PAMPOS: Causal Transformer-based Trajectory Prediction for Attack-Agnostic Misbehavior Detection in V2X Networks
It provides an attack-agnostic misbehavior detection method for V2X networks, addressing the limitation of supervised schemes that fail against unseen attacks.
PAMPOS uses a causal transformer-decoder trained on benign V2X trajectories to detect misbehavior via anomaly scoring, achieving AUC up to 0.98 and F1 up to 0.95 across 19 attack types without requiring attack-labeled data.

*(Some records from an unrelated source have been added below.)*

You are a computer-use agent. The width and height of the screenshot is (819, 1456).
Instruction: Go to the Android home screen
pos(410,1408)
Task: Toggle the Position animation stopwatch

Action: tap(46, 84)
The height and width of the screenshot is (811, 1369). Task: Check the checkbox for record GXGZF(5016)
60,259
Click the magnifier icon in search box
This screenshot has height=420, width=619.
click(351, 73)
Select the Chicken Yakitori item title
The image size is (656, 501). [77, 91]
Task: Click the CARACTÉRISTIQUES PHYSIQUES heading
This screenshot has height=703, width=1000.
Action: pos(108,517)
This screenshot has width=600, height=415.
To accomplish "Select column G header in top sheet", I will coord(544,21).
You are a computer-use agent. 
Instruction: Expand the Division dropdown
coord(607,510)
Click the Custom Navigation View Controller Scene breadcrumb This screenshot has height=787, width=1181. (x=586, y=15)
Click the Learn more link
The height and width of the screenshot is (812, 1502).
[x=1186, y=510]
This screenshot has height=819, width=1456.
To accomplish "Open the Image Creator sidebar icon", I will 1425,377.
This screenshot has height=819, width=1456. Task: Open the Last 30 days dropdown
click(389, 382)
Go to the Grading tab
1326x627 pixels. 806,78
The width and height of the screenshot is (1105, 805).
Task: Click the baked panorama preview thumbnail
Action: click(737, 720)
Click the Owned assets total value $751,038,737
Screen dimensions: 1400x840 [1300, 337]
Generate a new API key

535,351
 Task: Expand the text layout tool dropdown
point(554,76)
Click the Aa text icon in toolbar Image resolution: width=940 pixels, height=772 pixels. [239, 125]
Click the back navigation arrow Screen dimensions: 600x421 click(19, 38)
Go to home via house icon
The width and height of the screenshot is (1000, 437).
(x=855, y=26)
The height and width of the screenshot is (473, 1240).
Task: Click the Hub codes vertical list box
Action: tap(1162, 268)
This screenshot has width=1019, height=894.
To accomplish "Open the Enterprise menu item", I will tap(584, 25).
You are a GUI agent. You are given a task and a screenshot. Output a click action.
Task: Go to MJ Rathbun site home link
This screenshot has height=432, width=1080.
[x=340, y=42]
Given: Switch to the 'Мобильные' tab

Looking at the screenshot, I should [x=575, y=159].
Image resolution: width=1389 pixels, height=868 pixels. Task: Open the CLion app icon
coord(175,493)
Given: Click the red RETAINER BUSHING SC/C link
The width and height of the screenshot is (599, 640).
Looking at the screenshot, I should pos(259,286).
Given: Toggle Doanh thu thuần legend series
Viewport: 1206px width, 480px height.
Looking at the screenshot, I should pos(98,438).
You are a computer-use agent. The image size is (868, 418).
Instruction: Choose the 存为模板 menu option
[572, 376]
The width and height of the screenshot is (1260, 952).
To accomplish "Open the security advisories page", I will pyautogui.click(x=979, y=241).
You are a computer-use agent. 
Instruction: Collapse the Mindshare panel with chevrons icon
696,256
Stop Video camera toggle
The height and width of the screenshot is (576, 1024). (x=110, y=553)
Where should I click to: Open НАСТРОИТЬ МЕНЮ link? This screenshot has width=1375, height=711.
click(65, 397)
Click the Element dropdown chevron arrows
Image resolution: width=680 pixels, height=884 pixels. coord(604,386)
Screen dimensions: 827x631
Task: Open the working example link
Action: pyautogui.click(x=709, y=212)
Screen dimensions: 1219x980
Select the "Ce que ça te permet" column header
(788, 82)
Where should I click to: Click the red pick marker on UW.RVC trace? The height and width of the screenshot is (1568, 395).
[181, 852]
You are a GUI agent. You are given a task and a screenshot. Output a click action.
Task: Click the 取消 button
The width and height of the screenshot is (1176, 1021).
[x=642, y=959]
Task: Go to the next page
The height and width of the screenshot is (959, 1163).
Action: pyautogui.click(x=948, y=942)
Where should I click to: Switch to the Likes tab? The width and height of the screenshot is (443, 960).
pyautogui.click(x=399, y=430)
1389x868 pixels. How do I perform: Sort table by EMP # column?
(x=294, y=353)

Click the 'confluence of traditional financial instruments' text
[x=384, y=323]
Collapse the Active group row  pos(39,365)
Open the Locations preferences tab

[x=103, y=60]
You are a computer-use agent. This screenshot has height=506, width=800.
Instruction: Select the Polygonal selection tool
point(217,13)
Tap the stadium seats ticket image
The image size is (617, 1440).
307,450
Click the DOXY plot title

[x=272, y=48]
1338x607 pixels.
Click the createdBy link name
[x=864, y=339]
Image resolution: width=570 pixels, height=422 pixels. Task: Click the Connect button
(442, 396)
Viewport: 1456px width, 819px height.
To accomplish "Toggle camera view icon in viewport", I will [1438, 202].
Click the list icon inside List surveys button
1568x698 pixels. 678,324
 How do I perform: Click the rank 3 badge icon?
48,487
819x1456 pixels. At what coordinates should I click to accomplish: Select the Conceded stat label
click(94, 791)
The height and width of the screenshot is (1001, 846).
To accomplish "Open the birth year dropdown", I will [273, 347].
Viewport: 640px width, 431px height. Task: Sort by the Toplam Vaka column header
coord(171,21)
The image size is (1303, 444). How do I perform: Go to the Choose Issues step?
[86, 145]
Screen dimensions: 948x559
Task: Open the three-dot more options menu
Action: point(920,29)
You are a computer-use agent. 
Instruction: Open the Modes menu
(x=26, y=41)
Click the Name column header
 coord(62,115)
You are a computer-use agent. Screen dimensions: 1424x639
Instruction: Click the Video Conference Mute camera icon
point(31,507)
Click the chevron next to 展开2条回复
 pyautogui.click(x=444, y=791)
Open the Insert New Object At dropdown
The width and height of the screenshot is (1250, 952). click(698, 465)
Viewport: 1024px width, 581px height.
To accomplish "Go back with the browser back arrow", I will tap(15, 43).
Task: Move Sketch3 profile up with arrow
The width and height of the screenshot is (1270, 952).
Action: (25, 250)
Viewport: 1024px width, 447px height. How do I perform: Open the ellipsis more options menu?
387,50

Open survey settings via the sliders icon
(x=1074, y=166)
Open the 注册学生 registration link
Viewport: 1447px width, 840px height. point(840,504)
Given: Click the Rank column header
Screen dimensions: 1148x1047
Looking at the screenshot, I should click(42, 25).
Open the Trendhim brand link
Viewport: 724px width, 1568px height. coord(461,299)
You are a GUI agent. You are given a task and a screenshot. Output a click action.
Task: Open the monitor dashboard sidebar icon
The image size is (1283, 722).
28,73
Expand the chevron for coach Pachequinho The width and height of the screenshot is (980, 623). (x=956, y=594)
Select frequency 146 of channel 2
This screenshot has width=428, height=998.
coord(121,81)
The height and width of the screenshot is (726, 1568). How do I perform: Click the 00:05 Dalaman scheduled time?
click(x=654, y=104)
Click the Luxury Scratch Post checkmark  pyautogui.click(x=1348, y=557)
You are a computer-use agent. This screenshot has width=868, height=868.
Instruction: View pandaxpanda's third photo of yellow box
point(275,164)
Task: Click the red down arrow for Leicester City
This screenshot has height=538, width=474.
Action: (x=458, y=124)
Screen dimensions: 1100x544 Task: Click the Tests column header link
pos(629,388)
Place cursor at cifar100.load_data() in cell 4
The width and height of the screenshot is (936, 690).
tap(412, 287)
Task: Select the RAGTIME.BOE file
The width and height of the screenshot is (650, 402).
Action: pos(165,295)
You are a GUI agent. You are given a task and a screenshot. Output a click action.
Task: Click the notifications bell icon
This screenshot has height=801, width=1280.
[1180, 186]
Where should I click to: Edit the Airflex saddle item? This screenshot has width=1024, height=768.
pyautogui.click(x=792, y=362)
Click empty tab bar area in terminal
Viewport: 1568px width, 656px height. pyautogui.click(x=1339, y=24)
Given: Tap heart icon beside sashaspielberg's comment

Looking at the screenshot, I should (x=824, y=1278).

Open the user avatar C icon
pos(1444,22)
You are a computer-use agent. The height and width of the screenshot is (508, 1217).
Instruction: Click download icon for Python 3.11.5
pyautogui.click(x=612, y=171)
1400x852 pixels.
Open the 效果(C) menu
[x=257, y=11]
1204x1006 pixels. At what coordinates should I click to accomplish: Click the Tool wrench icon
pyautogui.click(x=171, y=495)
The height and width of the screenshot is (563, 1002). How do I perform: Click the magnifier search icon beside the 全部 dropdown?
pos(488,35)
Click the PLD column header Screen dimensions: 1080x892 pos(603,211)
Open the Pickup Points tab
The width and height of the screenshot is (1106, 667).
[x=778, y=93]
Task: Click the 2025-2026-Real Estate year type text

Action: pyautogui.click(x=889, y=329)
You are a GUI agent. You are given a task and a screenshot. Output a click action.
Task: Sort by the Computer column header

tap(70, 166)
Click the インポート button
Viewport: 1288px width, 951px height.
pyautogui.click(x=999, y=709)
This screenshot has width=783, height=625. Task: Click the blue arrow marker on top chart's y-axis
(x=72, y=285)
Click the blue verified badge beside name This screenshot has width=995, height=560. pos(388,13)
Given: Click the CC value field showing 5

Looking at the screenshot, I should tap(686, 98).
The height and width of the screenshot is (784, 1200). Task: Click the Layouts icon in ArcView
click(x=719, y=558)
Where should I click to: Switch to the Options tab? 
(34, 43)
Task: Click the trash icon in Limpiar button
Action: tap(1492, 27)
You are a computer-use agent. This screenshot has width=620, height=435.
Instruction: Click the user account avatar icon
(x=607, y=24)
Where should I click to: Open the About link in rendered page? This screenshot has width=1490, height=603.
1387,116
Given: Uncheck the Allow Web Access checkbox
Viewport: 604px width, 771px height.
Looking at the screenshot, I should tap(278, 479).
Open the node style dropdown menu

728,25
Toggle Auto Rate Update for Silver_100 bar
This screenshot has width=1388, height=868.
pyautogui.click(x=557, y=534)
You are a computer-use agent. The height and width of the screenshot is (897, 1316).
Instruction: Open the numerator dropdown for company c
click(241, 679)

Misbehavior detection in Vehicle-to-Everything (V2X) networks is a second line of defense against insider falsification attacks that cryptographic mechanisms alone cannot address. Existing learning-based Misbehavior Detection Schemes (MDSs) are supervised, requiring labeled attack samples at training time, thus failing to counter unseen falsification attacks. We present PAMPOS, a causal transformer-decoder trained on benign VeReMi++ trajectories to learn normal mobility patterns. At inference time, misbehavior is identified as a deviation from the model's next-step kinematic predictions using a top-K normalized anomaly scoring mechanism that localizes falsification to specific kinematic features, without requiring attack-labeled training data. We evaluate PAMPOS across all 19 attack types in VeReMi++ under rush-hour and afternoon scenarios, achieving Area Under the Curve (AUC) values of up to 0.98 and F1-scores of up to 0.95 for most attack categories.